US banks are snapping up Treasuries at the fastest clip since the peak of pandemic-sparked worry swept markets in 2020

US banks are snapping up Treasuries at the fastest clip since the peak of pandemic-sparked worry swept markets in 2020, per Bloomberg.

During the two-week period ending on March 13, commercial banks acquired $103 billion of Treasuries and non-mortgage debt from federal agencies, as reported by the Federal Reserve's weekly holdings data. This category is used by analysts to assess demand for Treasury securities.
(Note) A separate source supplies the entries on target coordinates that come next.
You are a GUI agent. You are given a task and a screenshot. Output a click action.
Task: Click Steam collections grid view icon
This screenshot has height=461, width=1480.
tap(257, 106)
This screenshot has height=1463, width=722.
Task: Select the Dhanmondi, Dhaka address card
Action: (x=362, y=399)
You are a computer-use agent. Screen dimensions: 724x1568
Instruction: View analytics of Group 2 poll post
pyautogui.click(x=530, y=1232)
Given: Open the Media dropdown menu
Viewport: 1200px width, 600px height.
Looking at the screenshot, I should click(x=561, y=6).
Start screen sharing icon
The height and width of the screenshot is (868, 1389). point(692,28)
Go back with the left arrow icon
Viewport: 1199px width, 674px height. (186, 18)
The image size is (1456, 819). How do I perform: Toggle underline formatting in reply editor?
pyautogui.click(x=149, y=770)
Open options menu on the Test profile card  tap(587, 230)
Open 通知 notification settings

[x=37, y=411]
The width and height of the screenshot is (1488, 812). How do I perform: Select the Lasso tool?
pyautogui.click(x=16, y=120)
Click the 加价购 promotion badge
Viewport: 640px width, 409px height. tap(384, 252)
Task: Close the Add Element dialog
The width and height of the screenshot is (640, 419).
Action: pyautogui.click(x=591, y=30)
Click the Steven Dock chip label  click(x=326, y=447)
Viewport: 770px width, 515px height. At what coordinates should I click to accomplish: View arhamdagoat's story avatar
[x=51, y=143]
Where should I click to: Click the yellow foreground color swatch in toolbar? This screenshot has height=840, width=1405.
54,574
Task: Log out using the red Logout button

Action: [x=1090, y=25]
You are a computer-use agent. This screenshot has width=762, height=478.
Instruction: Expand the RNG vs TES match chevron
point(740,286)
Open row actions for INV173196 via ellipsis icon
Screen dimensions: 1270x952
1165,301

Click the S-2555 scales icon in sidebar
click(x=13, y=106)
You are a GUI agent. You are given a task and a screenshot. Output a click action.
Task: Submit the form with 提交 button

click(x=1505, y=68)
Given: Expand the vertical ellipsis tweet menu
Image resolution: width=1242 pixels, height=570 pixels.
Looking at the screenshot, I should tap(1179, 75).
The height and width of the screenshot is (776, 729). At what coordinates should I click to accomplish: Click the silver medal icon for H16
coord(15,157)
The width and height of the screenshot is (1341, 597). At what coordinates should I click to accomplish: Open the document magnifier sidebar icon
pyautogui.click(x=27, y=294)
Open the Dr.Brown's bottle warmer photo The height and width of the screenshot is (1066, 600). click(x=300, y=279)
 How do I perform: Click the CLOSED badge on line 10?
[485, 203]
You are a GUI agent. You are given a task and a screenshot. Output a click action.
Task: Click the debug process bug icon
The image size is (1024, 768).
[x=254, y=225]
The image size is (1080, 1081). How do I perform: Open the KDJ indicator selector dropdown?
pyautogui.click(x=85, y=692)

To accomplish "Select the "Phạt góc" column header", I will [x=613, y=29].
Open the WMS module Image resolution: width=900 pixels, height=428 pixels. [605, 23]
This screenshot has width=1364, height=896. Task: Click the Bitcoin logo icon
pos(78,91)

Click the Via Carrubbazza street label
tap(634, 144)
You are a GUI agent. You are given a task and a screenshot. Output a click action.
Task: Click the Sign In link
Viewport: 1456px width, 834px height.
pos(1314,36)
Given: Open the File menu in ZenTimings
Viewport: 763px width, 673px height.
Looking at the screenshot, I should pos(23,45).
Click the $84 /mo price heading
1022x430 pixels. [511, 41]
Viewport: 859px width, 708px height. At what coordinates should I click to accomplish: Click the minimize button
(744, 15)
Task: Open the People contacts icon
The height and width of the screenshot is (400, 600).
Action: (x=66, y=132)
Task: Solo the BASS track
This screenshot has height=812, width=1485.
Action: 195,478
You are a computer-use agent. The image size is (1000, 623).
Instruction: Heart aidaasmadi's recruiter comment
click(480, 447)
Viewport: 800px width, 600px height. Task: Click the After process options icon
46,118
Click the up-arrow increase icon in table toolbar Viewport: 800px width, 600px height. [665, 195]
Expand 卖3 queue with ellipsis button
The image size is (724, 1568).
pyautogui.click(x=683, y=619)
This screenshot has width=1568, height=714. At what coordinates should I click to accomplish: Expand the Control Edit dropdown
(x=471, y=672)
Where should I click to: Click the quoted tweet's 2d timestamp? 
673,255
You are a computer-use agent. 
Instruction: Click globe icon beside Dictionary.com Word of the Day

According to RBC, this increase marked the largest two-week percentage gain since June 2020.

Blake Gwinn, head of US interest-rate strategy at RBC Capital Markets, suggested that with deposit balances still high, loan growth slowing, and the possibility of an approaching Fed rate cut cycle, it is logical for banks to start adding higher-yielding US Treasuries to their asset portfolios. However, due to the magnitude of the two-week increase, RBC analysts suspect that there might be some other factor at play, though they are unsure what that might be.

Fed Chair Jerome Powell's recent message following the policymakers' meeting was that it could be appropriate to lower rates later this year if inflationary pressures continue to ease.

Despite the significant increase in bank buying of Treasuries, Gwinn noted that the market reaction suggests that banks are likely purchasing short-duration Treasuries. He anticipates that bank demand for Treasuries will continue in the medium and long term.

The data indicated that the majority of the bank buying was done by the largest US financial institutions.

TD Securities strategists recently linked the increased bank demand to Fed comments supporting a slowdown in the central bank's reduction of securities from its balance sheet through its quantitative tightening program.

Dallas Fed President Lorie Logan suggested in early January that policymakers should consider when and how to begin tapering the QT program by reinvesting larger sums. Fed Governor Christopher Waller also discussed this topic in a March 1 speech, indicating a preference for an increase in short-term Treasuries in the central bank's holdings.

Gwinn of RBC, however, believes that significant increases in US Treasury duration by banks are more likely to occur gradually over an extended period rather than in a sudden two-week spike.